**Exercise text:**

The heartbeat handler updates the health status and timestamp for a service. Services are expected to send heartbeats periodically; if a service misses its heartbeat window, the monitoring system marks it as unhealthy:

pub async fn heartbeat(
    payload: &str,
    state: &mut MonitoringState,
) -> Response {
    let args = HeartbeatArgs::deserialize(payload)
        .expect("Failed to deserialize payload");
    let health = state.health.entry(args.service.clone())
        .or_insert(ServiceHealth {
            status: args.status.clone(),
            last_heartbeat: Instant::now(),
        });
    health.status = args.status;
    health.last_heartbeat = Instant::now();
    Response { payload: "OK".to_string() }
}

The report handler stores metric values in a rolling window. Each metric key is formed by combining the service name and metric name (e.g., storage:latency). The window holds the most recent 100 values, which provides enough data for computing statistics like averages and percentiles without unbounded memory growth:

pub async fn report(
    payload: &str,
    state: &mut MonitoringState,
) -> Response {
    let args = ReportArgs::deserialize(payload)
        .expect("Failed to deserialize payload");
    let key = format!("{}:{}", args.service, args.metric);
    let values = state.metrics.entry(key).or_insert_with(Vec::new);
    values.push(args.value);
    if values.len() > MAX_METRIC_WINDOW {
        values.remove(0);
    }
    Response { payload: "OK".to_string() }
}

A background task periodically checks for stale services — those that have not sent a heartbeat within the timeout period — and marks them as unhealthy. This is the monitoring system's primary mechanism for detecting failures:

fn check_stale_services(&mut self) {
    let now = Instant::now();
    for (service, health) in self.health.iter_mut() {
        if now.duration_since(health.last_heartbeat) > HEARTBEAT_TIMEOUT {
            if health.status != "unhealthy" {
                println!("Service {} marked unhealthy (heartbeat timeout)",
                    service);
                health.status = "unhealthy".to_string();
            }
        }
    }
}

Design Discussion

The heartbeat pattern is a simple and effective way to detect service failures. Each service periodically sends a “I'm alive” message to the monitoring system. If the monitoring system doesn't hear from a service within a timeout period, it assumes the service has failed. The timeout must be tuned carefully: too short and healthy services might be marked unhealthy due to momentary network delays; too long and actual failures take too long to detect.

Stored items
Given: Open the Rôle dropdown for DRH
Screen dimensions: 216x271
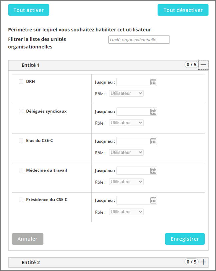Looking at the screenshot, I should click(x=126, y=93).
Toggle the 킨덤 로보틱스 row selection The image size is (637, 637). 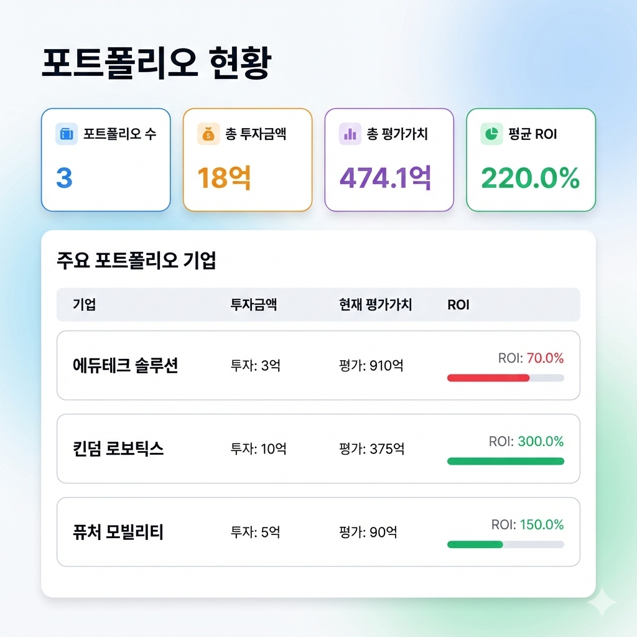(319, 449)
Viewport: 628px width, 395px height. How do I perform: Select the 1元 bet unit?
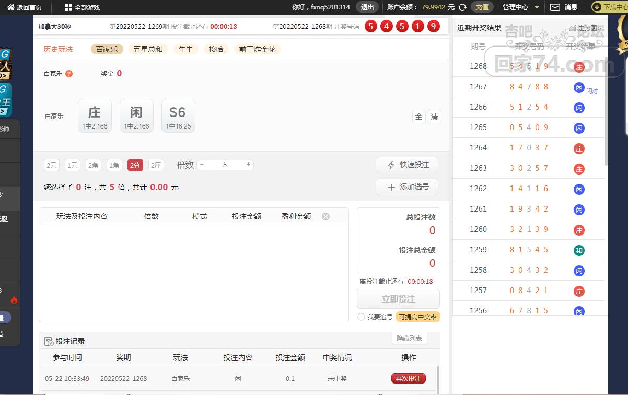click(x=72, y=165)
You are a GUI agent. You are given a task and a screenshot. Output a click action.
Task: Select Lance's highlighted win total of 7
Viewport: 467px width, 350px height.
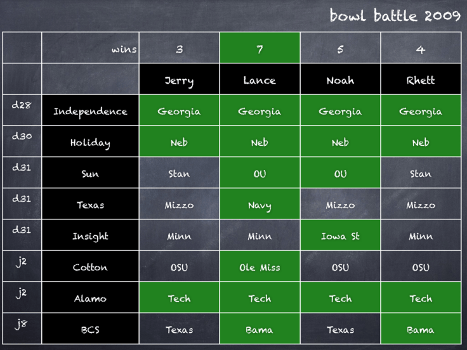tap(260, 49)
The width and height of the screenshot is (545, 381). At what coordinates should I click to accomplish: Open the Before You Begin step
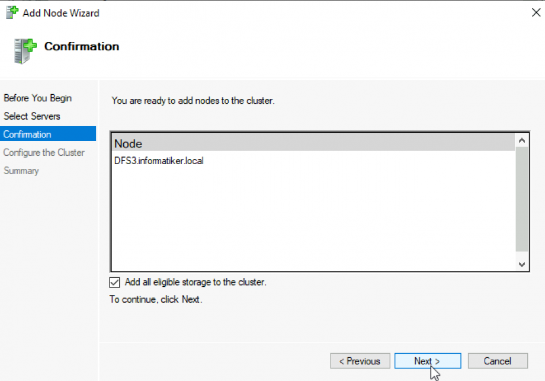coord(38,98)
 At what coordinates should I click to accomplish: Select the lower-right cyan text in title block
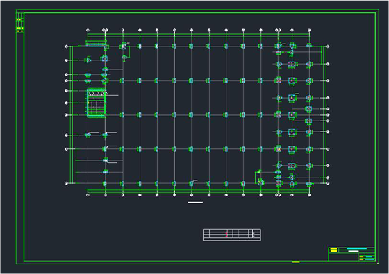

**Work task:**
Can you extract everything from "The report handler" down to "args = ReportArgs::deserialize(payload)" in the service monitoring text, copying it word for word?

**Answer to the exercise:**
The report handler stores metric values in a rolling window. Each metric key is formed by combining the service name and metric name (e.g., storage:latency). The window holds the most recent 100 values, which provides enough data for computing statistics like averages and percentiles without unbounded memory growth:

pub async fn report(
    payload: &str,
    state: &mut MonitoringState,
) -> Response {
    let args = ReportArgs::deserialize(payload)